Business as usual in secondary schools

Habibah (right) and Mohamed holding up the details of the new subject package options during the media briefing. — AZLINA ABDULLAH/The Star

THERE was much uncertainty when it was announced that Form Four students will no longer be streamed into Arts or Science from next year onwards.

It is done with good intentions but the information on the move was incomplete and as a result, this caused questions to be raised.

These questions included how this plan will be executed, can subjects be chosen on a truly ala carte menu, will students’ subject combinations affect their future career plans, what about teachers and schools?

To clear the air, the Education Ministry gave a briefing and released a detailed explanation on the new subject package system that comes into effect in January 2020.

This made things clearer as there are guidelines on how packages can be chosen and how schools will handle the new system.

Education Ministry deputy director-general (policy and curriculum) Dr Habibah Abdul Rahim says the new system will not be totally open but it will be flexible.

Students will be allowed to pick between the package options that are designed to meet tertiary education entry requirements and a student’s preferred career path.

Besides the fixed packages, students can choose an elective subject based on their interests after considering their Form Three Assessment, school-based assessment and psychometric test, under the guidance of their school counsellors, she adds.

### DATASET CONTENT
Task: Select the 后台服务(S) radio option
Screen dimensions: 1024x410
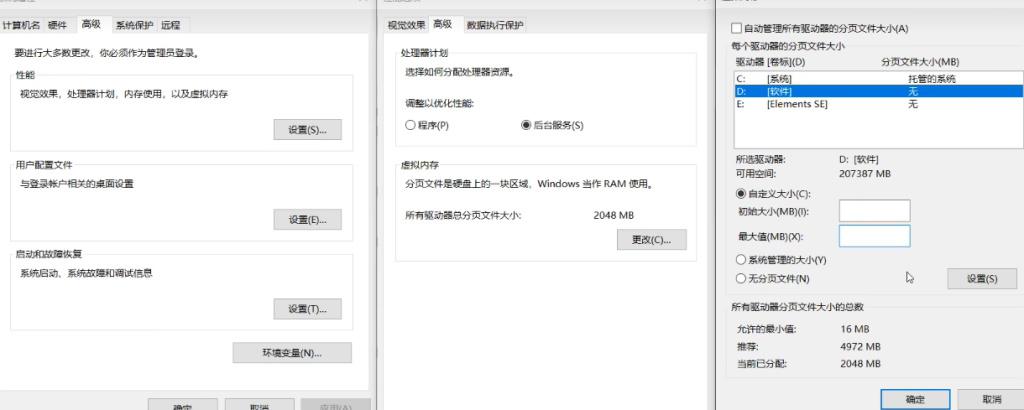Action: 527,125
==
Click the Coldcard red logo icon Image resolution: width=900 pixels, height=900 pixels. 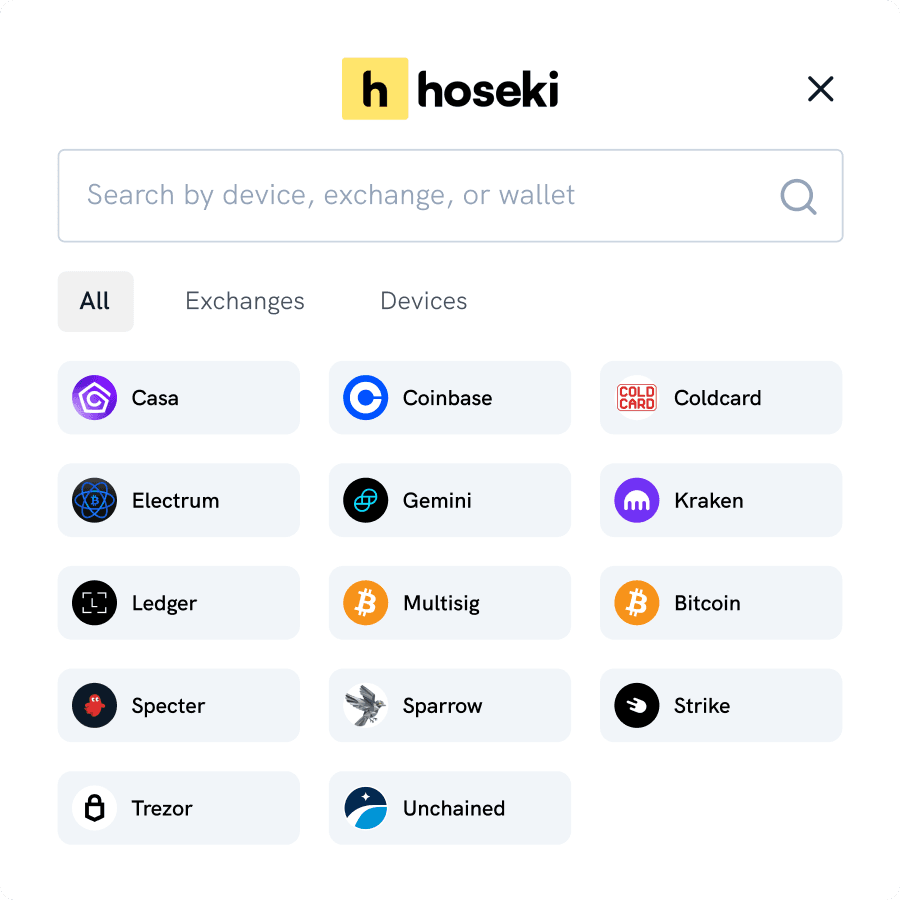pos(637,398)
---
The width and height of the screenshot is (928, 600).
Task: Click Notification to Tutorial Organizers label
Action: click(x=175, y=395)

### WHAT THIS TASK INVOLVES
Pick up the article on the new Form Four subject package system right after its final sentence and carry it on.

### EXPECTED OUTPUT
She explains that students will have to sit for six core subjects, one compulsory subject which is Physical and Health Education (PJK), and pick up to five elective subjects and mix between them. (see table)

However, these choices are fixed into packages.

Habibah says that there are two main packages – STEM and arts and humanities.

Students will be allowed to then choose their elective subjects based on subject groups such as languages, Islamic Studies, applied science and technology, and arts and humanities.

It is up to the schools, she adds, to provide the subject packages based on available facilities and availability of option teachers.

Students will not be able to run away from Additional Mathematics if they choose to take up any of the pure science subjects such as Physics, Chemistry and Biology.

PJK is a compulsory subject but it will only be tested at the school level.

Students can pick up to two extra subjects from the list of subjects offered for Sijil Pelajaran Malaysia (SPM) with the total subjects they can take being capped at 12.

Bahasa Melayu and History will remain compulsory passes for SPM. These two subjects are part of the six core subjects students must take in upper secondary.

The others being English Language, Science, Mathematics, and Islamic Studies or Moral Education.

There are three options for STEM packages and one Arts and Humanities package option. (see table).

Students who take any two pure science subjects (Physics, Chemistry, Biology) do not need to take the core Science subject.

Students who take the following elective combinations – Al-Quran and As-Sunnah Education and Syariah Islamiah Education, Turath Dirasat Al-Islamiah and Turath Al-Quran Wa Al-Sunnah, or Usul Al-Din and Al-Syariah – are exempted from taking the core Islamic Studies subject.

Students who take Additional Science are not allowed to take any of the pure science subjects. They are encouraged to take Additional Mathematics.

Packages are determined by the school and a student can request to transfer to a different school that offers the subject package that s/he wants.

Habibah says that a student can take the subject privately and still sit for the subject in their SPM if that particular subject is not offered in their school.

What is new

Education Ministry curriculum development division director Dr Mohamed Abu Bakar says there will not be an issue of students being divided into science and arts classes anymore.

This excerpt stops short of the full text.